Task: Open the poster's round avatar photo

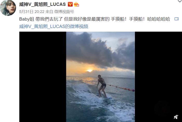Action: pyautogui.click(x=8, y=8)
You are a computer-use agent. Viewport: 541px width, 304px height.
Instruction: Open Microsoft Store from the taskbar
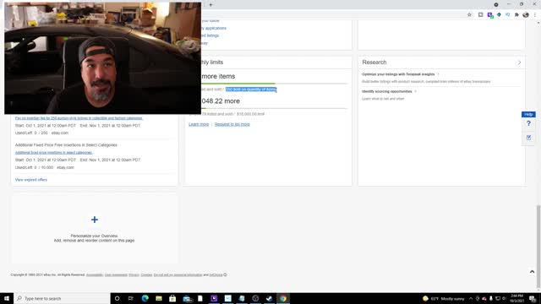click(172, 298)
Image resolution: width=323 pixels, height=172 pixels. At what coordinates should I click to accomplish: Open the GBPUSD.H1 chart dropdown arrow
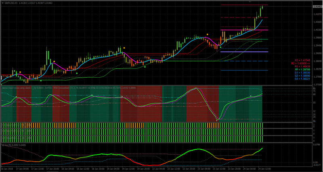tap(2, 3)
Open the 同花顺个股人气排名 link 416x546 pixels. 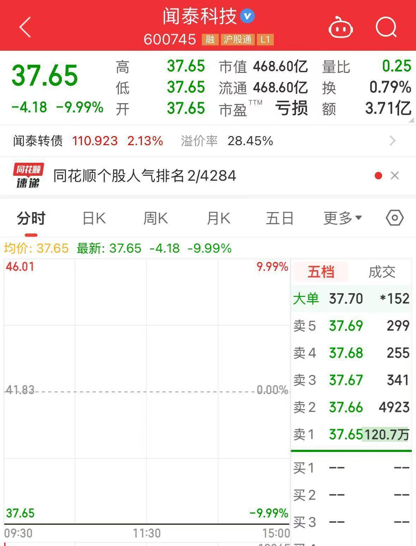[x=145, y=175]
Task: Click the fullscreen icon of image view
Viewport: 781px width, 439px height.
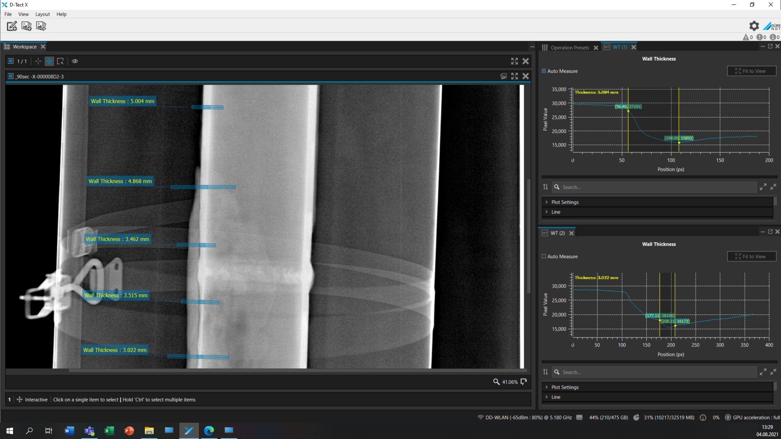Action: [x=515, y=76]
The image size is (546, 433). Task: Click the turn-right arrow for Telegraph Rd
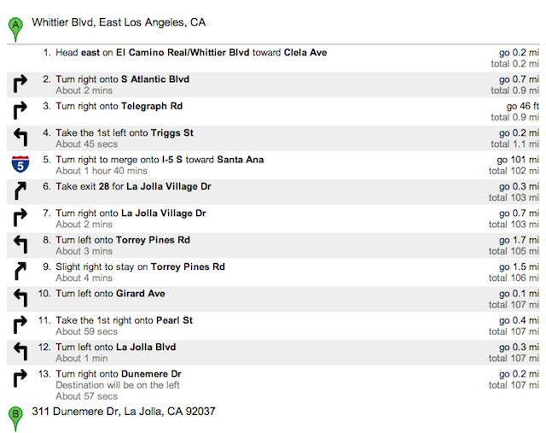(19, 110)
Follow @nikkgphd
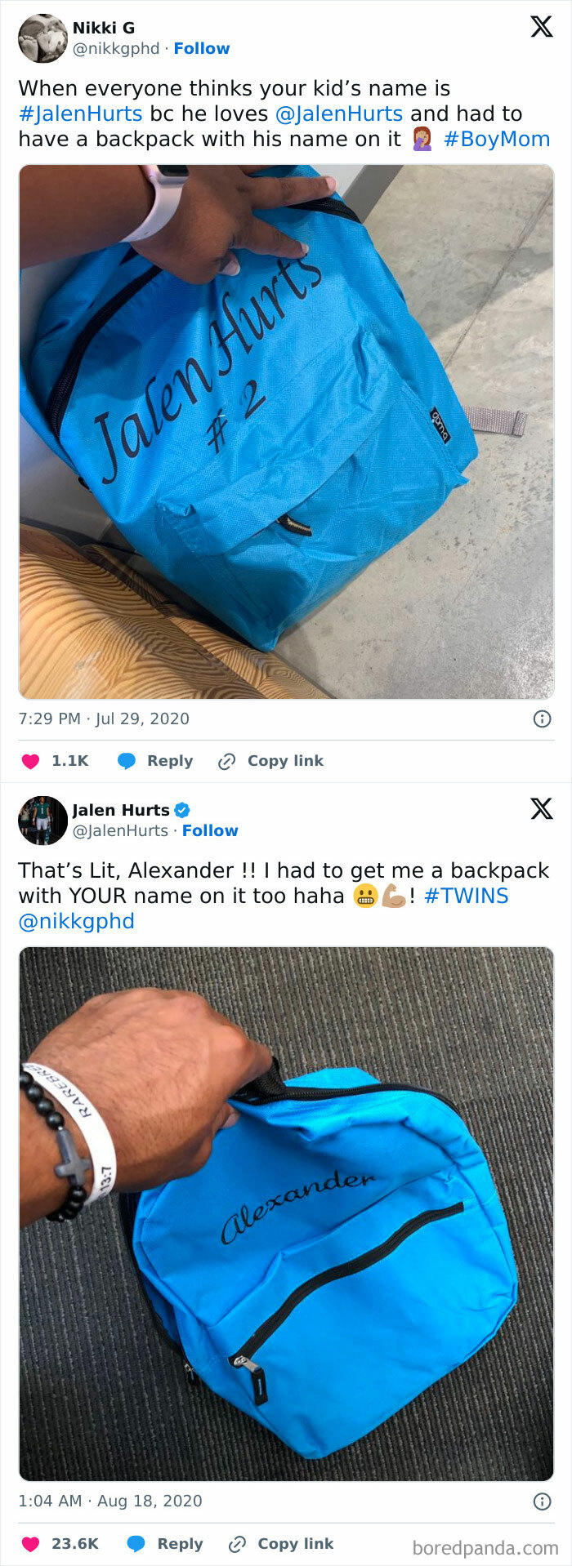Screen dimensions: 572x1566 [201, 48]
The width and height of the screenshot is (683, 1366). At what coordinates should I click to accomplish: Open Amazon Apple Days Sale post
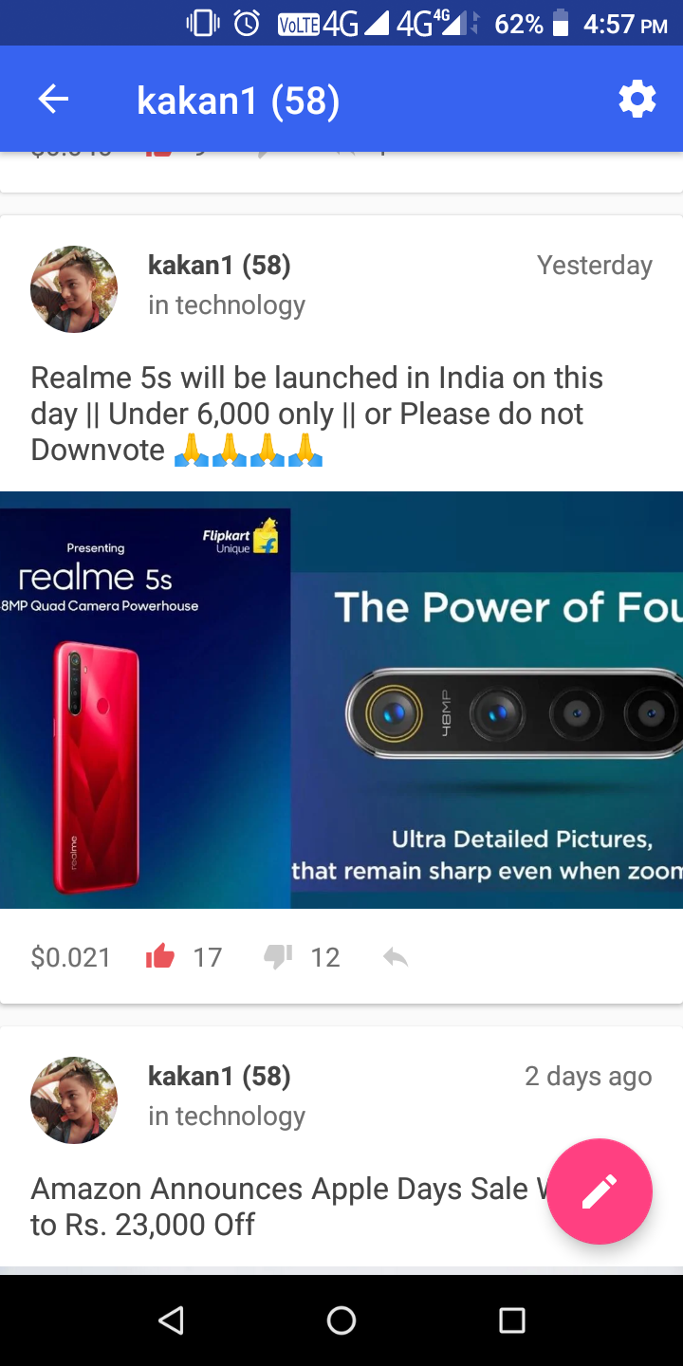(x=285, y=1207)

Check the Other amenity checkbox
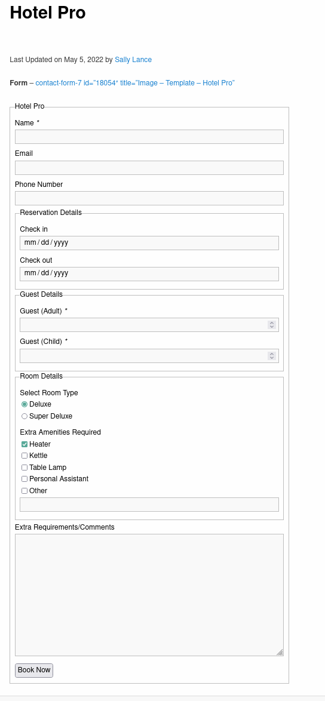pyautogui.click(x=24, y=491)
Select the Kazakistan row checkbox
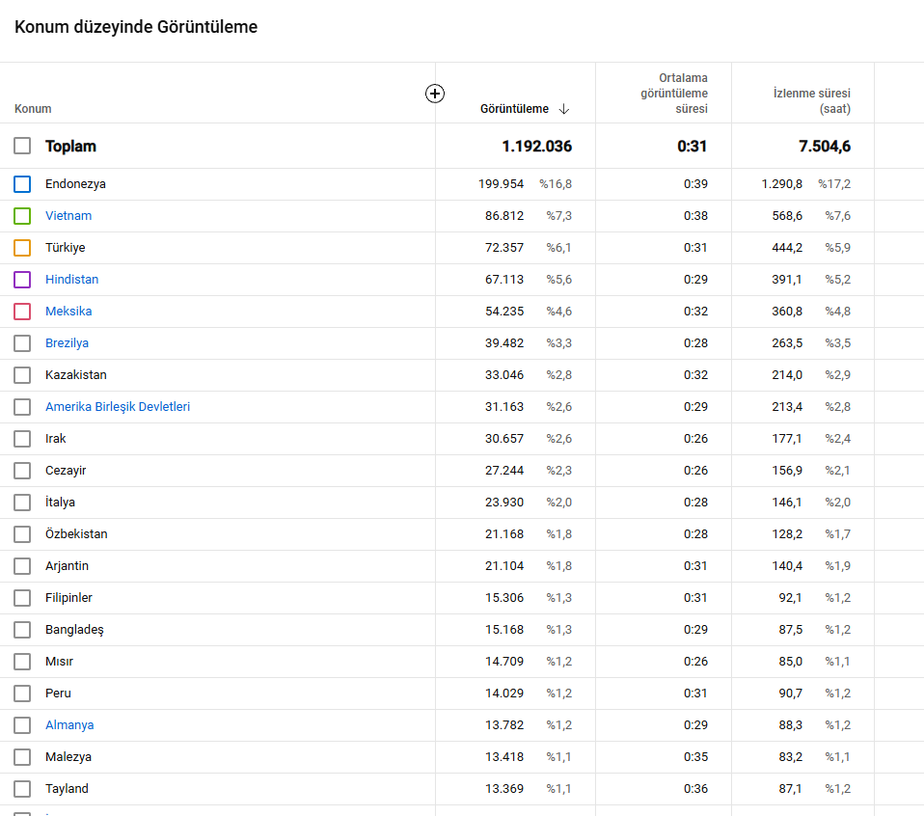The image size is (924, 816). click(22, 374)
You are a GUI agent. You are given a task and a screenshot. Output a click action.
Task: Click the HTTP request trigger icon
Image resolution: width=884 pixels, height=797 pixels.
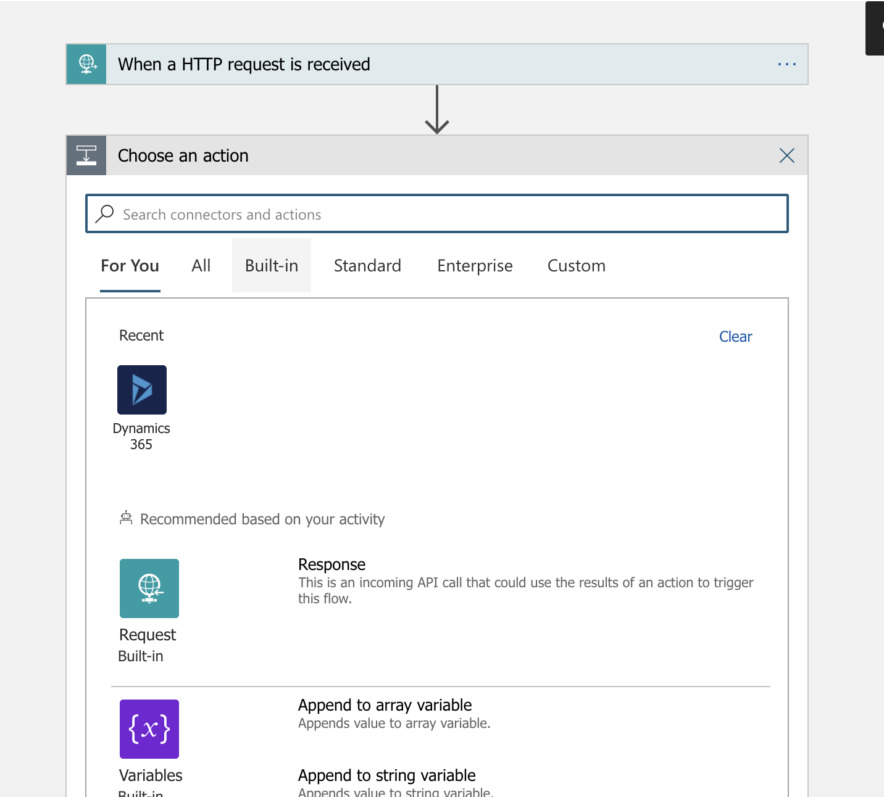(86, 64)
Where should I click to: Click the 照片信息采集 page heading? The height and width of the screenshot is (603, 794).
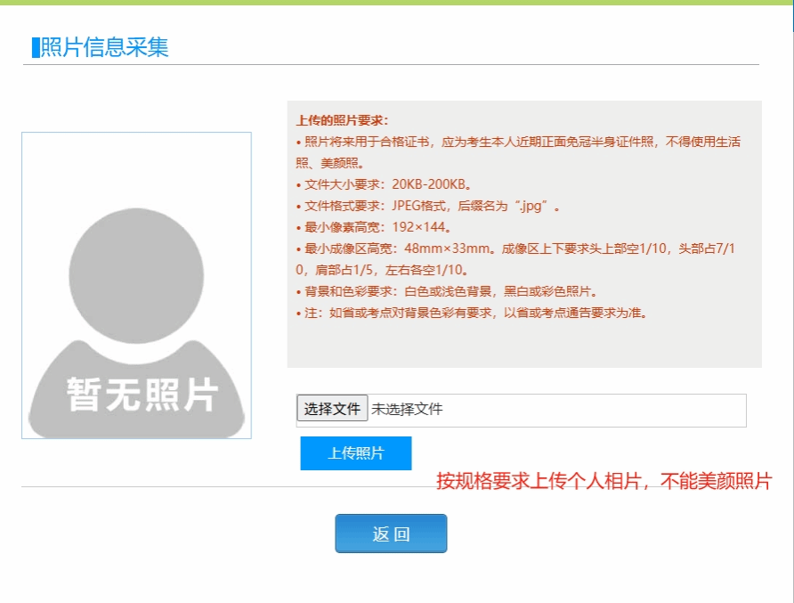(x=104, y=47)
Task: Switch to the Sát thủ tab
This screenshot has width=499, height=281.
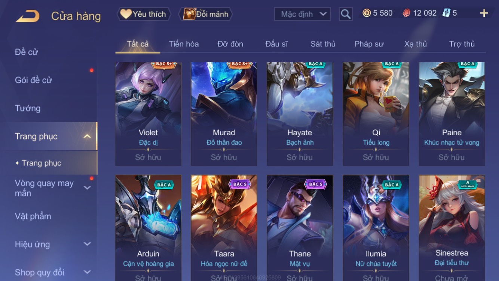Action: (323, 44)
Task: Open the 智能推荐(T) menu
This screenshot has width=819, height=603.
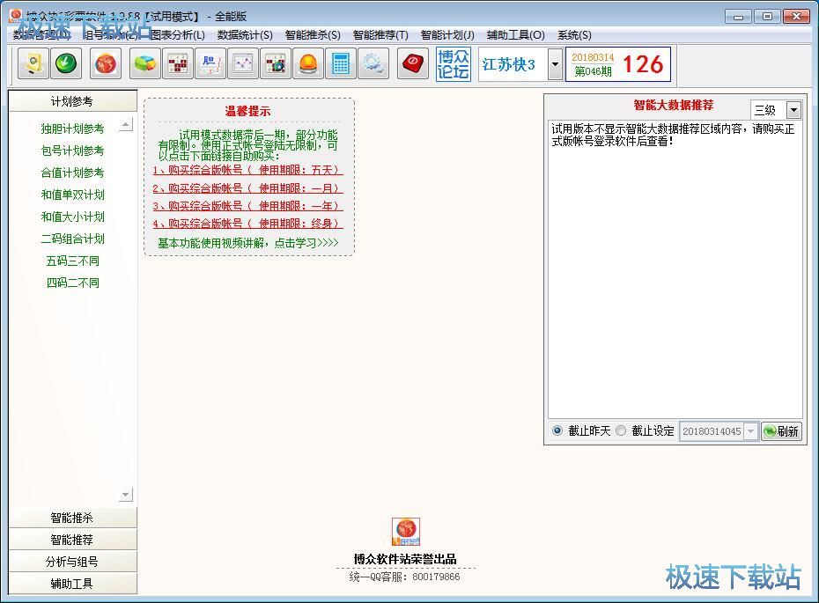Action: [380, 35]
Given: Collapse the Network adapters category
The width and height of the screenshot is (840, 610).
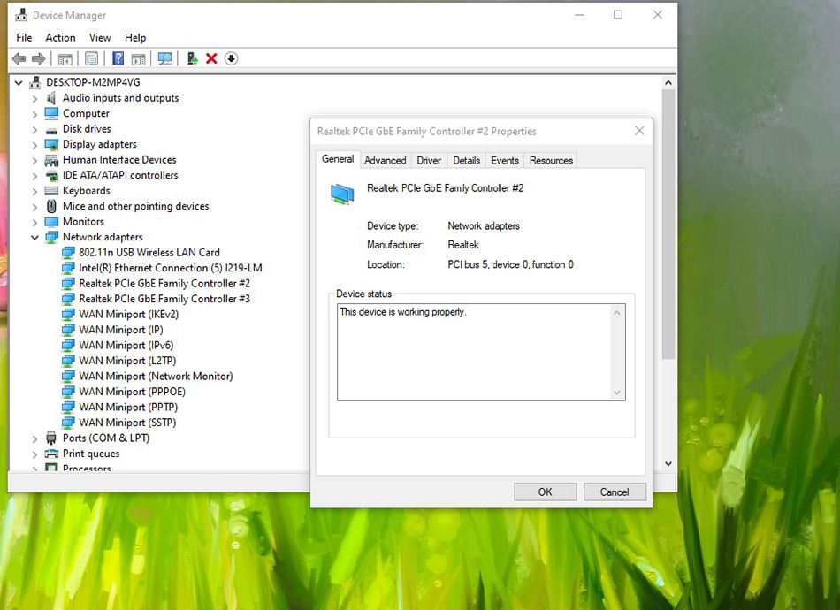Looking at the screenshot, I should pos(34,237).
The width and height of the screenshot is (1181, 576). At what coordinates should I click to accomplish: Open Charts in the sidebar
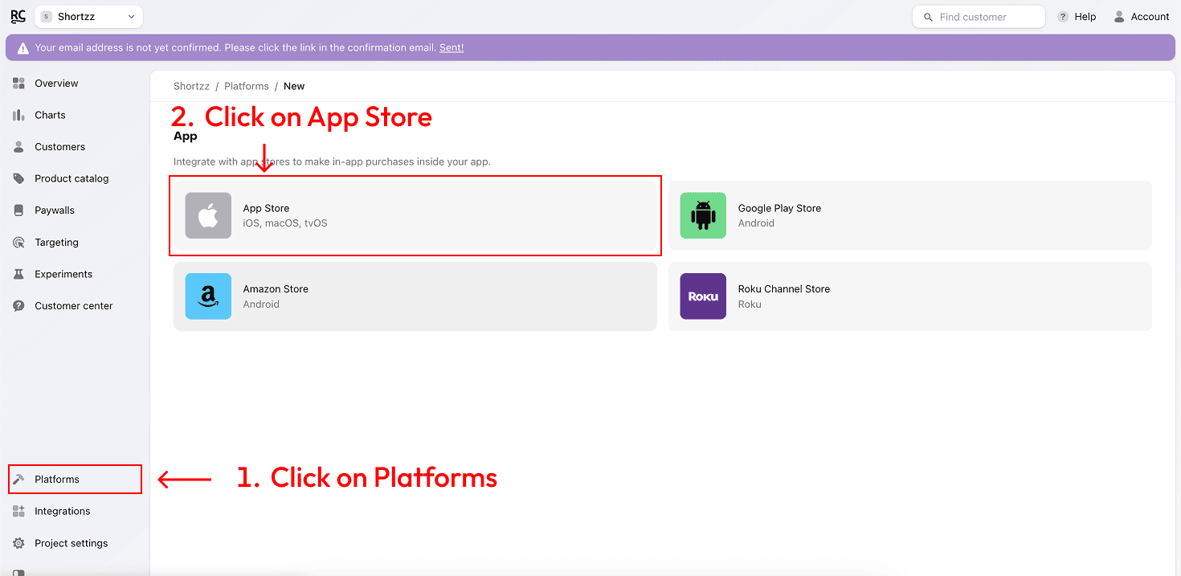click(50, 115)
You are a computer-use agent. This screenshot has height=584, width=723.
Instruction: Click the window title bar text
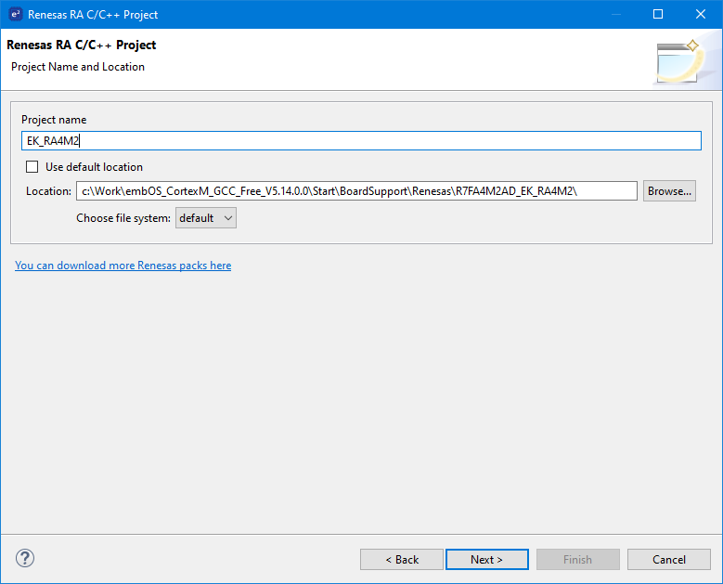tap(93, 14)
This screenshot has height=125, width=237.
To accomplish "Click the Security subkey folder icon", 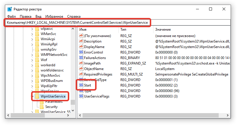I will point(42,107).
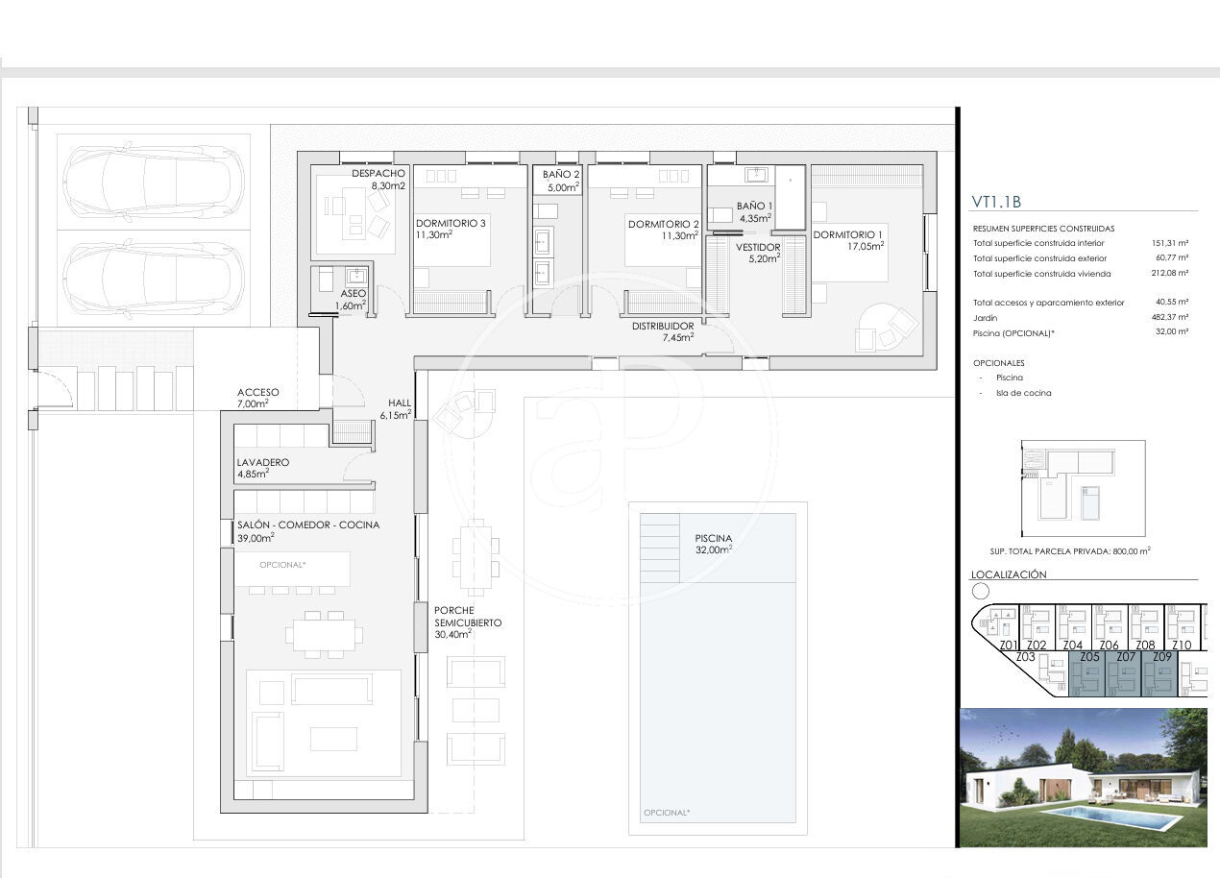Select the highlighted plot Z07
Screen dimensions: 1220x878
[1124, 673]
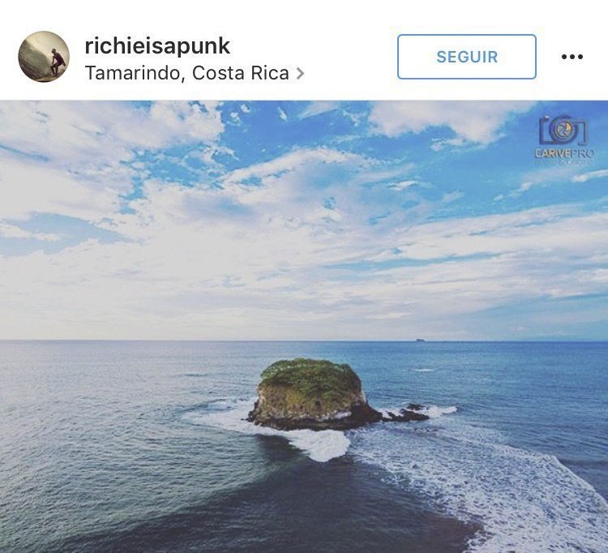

● EXERCISE INSTRUCTIONS
Please go through the data above and copy each line containing the word "agent".

● OUTPUT FOR THIS EXERCISE
You are a computer-use agent. Viewport: 541px width, 304px height.
You are a GUI agent. You are given a task and a screenshot. Output a click action.
You are a computer-use agent. This screenshot has height=584, width=723.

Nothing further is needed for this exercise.